Nothing
##### accuracy and precision -----------
#' Compute accuracy and precision
#'
#' Computes goodness-of-fit measures (accuracy, precision and joint goodness) adapted or extended from the
#' definition of Deutsch (1997).
#'
#' @param object data container for the predictions (plus cokriging error variances/covariance) or simulations (and eventually for the true values in univariate problems)

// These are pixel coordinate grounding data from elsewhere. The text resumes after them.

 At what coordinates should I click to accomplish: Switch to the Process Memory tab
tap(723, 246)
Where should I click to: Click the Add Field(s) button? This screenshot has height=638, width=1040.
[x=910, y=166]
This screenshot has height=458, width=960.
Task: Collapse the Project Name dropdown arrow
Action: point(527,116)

#' @param ... generic functionality, currently ignored
#'
#' @return If `outMahalanobis=TRUE` (the primary use), this function returns a two-column dataset of class
#' c("accuracy", "data.frame"), which first column gives the nominal probability cutoffs used, and the second column
#' the actual coverage of the intervals of each of these probabilities. If `outMahalanobis=FALSE`, the output
#' is a vector (for prediction) or matrix (for simulation) of Mahalanobis error norms.
#'
#' @details For method "kriging", `object` must contain columns with names including the string "pred" for predictions
#' and "var" for the kriging variance; the observed values can also be included as an extra column with name "observed",
#' or else additionally provided in argument `observed`. For method "cokriging", the columns of `object` must contain
#' predictions, cokriging variances and cokriging covariances in columns including the strings "pred", "var" resp. "cov",
#' and observed values can only be provided via `observed` argument. Note that these are the natural formats when
#' using [gstat::predict.gstat()] and other (co)kriging functions of that package.
#'
#' For univariate and multivariate cokriging results (methods "kriging" and "cokriging"), the coverage values are computed based on the
#' Mahalanobis square error, the (square) distance between prediction and true value, using as the positive definite bilinear form
#' of the distance the variance-covariance cokriging matrix. The rationale is that, under the assumption
#' that the random field is Gaussian, the distribution of this Mahalanobis square error should
#' follow a \eqn{\chi^2(\nu)} with degrees of freedom \eqn{\nu} equal to the number of variables. Having this
#' reference distribution allows us to compute confidence intervals for that Mahalanobis square error, and then
#' count how many of the actually observed errors are included on each one of the intervals (the *coverage*).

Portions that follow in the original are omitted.